Bref, c’est un outil de communication très rentable. Gabriel Goldberg, cofondateur et Managing Partner de l’agence de référencement Semetis (OMG), en est également persuadé. Dix-septième sur la liste de Défi à Forest, il utilise Facebook pour sa campagne, en plus d’un dépliant et d’une dose de relations publiques à la radio. « Étant donné que je me concentre sur des thèmes tels que la transformation numérique, la ville intelligente et la mobilité, il est logique que je mise sur le digital pour ma campagne, explique-t-il. Facebook est un outil formidable qui me permet de réaliser un ciblage très précis et d’interagir directement avec les citoyens. » Goldberg a demandé de recevoir la liste complète des habitants de sa commune, mentionnant les dates de naissance, noms et adresses. Il a alors segmenté cette liste en fonction du thème du billet Facebook et taggé des profils spécifiques. « Pendant quelques semaines, je publie un billet quotidien, ce qui me permet de toucher quelque 2000 personnes par message, explique-t-il. J’ai un budget de plusieurs centaines d’euros que j’utilise pour parrainer certaines publications. »
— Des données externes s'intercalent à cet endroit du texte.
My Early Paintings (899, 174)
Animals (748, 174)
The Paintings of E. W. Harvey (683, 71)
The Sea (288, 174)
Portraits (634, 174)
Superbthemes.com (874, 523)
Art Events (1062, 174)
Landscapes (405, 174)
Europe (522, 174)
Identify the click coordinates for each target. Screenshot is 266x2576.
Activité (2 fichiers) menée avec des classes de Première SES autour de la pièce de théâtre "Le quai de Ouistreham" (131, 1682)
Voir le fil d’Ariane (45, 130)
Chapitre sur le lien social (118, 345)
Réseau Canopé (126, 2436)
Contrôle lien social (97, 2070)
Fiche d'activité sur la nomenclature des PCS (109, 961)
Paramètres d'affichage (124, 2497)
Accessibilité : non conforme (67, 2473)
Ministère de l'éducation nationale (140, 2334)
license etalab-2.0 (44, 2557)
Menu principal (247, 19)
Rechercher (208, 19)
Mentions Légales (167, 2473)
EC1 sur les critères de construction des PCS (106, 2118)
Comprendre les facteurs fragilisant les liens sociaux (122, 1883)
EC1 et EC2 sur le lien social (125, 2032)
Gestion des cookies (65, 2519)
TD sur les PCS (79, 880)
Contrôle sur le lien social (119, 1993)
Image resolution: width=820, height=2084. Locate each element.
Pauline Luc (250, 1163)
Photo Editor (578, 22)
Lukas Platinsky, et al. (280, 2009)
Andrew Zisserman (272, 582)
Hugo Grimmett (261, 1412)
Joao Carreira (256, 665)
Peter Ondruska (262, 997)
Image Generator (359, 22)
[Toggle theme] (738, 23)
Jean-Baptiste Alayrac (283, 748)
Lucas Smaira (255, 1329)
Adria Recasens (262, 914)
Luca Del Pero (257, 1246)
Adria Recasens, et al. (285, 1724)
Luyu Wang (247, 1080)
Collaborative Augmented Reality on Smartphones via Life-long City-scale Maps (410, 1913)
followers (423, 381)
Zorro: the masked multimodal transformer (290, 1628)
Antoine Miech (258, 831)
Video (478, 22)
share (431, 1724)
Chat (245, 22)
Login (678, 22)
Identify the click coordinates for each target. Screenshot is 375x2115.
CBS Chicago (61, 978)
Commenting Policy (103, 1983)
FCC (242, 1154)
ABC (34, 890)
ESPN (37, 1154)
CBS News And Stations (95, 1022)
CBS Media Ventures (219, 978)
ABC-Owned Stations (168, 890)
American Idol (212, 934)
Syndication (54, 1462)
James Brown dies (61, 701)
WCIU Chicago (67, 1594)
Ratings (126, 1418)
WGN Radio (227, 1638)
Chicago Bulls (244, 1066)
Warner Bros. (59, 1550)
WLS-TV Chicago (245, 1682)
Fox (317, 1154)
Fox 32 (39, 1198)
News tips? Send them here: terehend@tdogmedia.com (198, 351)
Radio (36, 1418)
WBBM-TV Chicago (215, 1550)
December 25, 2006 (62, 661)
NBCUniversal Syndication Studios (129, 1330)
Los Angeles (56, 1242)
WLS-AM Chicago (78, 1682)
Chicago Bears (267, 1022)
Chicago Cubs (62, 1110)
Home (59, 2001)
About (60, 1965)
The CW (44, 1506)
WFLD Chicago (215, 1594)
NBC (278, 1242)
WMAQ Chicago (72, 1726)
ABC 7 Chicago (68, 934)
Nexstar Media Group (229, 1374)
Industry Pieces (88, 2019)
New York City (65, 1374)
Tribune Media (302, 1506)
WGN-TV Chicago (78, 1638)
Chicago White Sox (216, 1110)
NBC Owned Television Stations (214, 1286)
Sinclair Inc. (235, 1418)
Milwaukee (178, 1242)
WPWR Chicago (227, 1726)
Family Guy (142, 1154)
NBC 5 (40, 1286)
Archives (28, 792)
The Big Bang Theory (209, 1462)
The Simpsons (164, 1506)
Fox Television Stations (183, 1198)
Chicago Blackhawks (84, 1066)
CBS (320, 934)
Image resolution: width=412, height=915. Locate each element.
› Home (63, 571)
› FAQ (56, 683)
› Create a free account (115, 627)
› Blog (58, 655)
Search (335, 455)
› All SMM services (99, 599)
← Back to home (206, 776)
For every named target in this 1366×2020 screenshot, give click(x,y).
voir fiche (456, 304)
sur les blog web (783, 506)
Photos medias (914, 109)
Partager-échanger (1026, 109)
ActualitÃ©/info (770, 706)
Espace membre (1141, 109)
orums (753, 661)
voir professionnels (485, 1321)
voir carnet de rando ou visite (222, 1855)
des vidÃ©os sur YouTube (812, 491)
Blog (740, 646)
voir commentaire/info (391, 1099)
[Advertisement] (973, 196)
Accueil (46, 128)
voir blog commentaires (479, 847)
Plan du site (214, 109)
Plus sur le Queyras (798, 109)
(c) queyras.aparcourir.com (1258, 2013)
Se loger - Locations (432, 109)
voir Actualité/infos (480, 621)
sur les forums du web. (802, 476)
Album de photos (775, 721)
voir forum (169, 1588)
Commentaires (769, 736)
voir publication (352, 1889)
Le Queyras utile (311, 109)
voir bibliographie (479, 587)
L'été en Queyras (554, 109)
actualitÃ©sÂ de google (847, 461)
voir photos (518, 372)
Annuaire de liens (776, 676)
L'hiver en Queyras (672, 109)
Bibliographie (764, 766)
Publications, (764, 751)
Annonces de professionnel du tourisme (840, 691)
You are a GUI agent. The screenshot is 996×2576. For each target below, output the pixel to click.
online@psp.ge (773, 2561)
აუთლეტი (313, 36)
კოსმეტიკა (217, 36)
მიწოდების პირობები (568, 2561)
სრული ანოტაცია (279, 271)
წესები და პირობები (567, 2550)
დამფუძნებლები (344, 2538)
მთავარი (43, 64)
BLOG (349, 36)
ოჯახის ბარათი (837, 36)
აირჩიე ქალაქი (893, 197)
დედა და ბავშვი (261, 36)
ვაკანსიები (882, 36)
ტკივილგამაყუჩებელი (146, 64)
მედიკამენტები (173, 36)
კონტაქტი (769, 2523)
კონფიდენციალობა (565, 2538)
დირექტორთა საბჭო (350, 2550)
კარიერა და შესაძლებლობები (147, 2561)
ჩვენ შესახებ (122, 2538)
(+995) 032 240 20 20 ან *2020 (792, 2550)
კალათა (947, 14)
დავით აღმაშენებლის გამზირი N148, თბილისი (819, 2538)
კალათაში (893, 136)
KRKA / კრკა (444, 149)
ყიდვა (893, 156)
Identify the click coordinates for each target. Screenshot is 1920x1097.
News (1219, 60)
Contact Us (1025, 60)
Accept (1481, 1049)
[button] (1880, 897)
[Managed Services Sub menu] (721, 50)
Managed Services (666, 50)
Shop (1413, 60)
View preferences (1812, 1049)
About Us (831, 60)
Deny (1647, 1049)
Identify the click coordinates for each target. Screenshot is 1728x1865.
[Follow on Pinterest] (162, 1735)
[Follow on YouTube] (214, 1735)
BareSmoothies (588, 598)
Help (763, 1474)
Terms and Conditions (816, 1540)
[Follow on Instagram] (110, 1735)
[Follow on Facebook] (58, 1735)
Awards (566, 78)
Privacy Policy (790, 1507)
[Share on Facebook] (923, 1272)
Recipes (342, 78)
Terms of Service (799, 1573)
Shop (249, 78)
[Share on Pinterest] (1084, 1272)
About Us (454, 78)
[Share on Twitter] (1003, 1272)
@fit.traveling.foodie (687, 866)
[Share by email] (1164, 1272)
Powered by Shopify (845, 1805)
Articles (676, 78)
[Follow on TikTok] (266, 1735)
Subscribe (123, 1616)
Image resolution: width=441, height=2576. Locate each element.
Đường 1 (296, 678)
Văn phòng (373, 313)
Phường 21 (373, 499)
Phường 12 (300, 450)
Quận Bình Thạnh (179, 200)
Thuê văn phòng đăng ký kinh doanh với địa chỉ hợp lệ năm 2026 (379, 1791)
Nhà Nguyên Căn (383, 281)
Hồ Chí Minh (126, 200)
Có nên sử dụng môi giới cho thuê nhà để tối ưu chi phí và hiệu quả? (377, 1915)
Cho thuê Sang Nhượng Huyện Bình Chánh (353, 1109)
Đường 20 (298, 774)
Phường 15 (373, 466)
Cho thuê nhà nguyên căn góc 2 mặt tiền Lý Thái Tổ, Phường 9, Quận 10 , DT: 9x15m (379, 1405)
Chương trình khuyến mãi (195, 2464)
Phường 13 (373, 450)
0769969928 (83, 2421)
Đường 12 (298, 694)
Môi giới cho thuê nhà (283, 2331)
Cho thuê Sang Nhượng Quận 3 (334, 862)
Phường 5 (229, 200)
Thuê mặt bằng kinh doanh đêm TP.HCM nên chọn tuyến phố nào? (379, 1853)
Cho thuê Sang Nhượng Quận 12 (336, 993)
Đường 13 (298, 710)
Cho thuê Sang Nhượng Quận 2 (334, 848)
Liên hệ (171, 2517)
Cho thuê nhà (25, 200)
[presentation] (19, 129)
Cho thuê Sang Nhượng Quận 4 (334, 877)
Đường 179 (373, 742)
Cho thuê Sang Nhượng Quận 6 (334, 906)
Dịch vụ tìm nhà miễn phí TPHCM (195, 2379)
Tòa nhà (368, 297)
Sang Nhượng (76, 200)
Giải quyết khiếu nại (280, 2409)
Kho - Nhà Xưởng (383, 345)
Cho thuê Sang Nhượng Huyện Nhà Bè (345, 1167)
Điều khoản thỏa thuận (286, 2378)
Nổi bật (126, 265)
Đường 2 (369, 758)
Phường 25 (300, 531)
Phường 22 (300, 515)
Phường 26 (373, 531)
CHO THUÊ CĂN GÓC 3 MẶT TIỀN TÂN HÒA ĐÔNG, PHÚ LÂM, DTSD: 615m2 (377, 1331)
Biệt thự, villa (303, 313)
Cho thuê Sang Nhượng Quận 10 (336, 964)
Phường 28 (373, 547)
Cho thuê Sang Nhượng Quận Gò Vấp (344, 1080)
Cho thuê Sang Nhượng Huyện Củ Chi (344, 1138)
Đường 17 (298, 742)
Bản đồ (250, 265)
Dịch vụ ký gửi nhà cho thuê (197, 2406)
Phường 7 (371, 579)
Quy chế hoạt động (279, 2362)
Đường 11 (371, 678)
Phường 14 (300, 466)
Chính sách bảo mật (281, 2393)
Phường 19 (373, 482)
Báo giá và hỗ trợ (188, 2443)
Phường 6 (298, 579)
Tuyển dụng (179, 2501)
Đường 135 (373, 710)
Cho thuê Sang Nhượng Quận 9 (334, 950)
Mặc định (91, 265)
« Je trouve qu’une campagne Facebook segmentée de cette façon donne de bons résultats, réagit Fauconnier. Personnellement, j’opterais pour une combinaison des visites à domicile et de Facebook. Les politiciens intelligents savent que les visites à domicile sont toujours payantes. En les associant à une campagne ciblée sur Facebook, les candidats locaux obtiennent la recette idéale pour toucher un maximum de gens sans dépenser énormément d’argent. Autrefois, nos boîtes aux lettres étaient envahies par les courriers personnalisés, listes et photos. Le numérique a désormais pris en grande partie le relais, ce qui permet d’épargner à la fois des désagréments et des arbres. »

Les élections nationales de l’an prochain suivront-elles également la tendance interactive amorcée lors des élections communales ? Précisons d’emblée que les partis doivent respecter quantité de restrictions en matière de recours aux médias. Ainsi, les spots à la télévision et à la radio, mais aussi les affiches grand format, sont interdits. « Je discute régulièrement avec des responsables politiques et je remarque qu’un changement très important est en cours, observe Fauconnier. J’entends dire que, mis à part les inévitables panneaux et affiches, ils ont à peine l’intention de recourir aux médias classiques lors du prochain scrutin. C’est pourquoi j’estime que 70 à 80 % des investissements médiatiques iront directement au digital, c’est-à-dire aux sites d’information, au search et à Facebook. »

Vers une interaction inédite avec les citoyens ?

Pour finir, le CEO de FamousGrey note que les élections communales et provinciales sont les premières où le numérique n’est pas seulement utilisé selon le principe « push », mais aussi de façon interactive. À cet égard, on attend avec impatience les résultats de l’expérience journalistique menée par VRT NWS et De Tijd. En collaboration avec l’organisation ProPublica, ils ont demandé aux lecteurs d’installer un logiciel dans leur navigateur Web qui cartographie toutes les publicités politiques visionnée sur Facebook. L’objectif : analyser comment les partis et les politiciens flamands font campagne sur le réseau social. Fauconnier mentionne également « Jij Kiest », une plateforme de VRT NWS sur laquelle les citoyens peuvent afficher leurs récriminations et suggestions. Les candidats peuvent y répondre et engager un dialogue avec les citoyens. Du crowdsourcing sur les idées, en quelque sorte. En tout cas, c’est une façon idéale pour les candidats de mener un débat avec les citoyens sur certaines thématiques, et ce, de façon bien plus efficace qu’en orchestrant une énième campagne irritante. À cet égard, la technologie numérique est un don du ciel. À Nazareth-Eke, l’Open VLD est allé encore plus loin en créant un chatbot baptisé Belle dans le but de présenter en détail le programme du parti. « Je ne sais pas si les gens sont vraiment demandeurs d’un tel dialogue programmé avec un chatbot, mais le fait est que ce recours à la technologie convient bien à l’image du parti », conclut Fauconnier.